→ **Task to complete**: Print the line containing "Instruction: Open Microsoft" and every later line of the records. Keep each one exactly as given, ending with the last.

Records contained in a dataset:

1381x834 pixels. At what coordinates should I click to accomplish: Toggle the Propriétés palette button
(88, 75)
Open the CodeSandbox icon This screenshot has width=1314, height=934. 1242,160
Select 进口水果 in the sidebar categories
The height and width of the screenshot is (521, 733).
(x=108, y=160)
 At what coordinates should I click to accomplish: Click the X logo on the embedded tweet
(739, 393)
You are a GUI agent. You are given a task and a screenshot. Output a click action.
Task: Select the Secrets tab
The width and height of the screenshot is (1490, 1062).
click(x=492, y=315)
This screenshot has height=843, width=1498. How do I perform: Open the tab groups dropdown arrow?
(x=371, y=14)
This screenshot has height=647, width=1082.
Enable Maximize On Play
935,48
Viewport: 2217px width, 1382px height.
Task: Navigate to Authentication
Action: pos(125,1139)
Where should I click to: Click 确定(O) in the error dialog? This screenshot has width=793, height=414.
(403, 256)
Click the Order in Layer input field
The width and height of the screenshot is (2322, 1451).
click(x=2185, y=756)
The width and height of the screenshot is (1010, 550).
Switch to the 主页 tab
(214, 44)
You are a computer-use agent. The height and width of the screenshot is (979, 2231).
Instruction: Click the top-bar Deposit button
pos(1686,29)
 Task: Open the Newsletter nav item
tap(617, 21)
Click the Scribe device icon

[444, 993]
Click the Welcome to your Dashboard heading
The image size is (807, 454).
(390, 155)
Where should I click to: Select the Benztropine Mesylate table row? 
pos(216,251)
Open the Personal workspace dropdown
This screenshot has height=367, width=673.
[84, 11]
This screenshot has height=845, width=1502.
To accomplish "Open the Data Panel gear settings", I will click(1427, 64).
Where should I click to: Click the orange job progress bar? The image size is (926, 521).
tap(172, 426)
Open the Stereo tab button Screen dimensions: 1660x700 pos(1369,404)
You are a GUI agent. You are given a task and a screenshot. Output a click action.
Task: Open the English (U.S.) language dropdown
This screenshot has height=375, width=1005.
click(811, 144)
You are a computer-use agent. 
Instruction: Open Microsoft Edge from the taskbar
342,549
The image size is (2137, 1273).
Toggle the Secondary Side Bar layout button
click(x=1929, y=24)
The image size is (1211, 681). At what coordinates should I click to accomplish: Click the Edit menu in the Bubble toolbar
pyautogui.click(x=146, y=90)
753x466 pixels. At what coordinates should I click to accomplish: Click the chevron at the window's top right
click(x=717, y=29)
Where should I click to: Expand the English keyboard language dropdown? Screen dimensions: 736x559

→ **Output**:
Instruction: Open Microsoft Edge from the taskbar
342,549
The image size is (2137, 1273).
Toggle the Secondary Side Bar layout button
click(x=1929, y=24)
The image size is (1211, 681). At what coordinates should I click to accomplish: Click the Edit menu in the Bubble toolbar
pyautogui.click(x=146, y=90)
753x466 pixels. At what coordinates should I click to accomplish: Click the chevron at the window's top right
click(x=717, y=29)
Where should I click to: Expand the English keyboard language dropdown? Screen dimensions: 736x559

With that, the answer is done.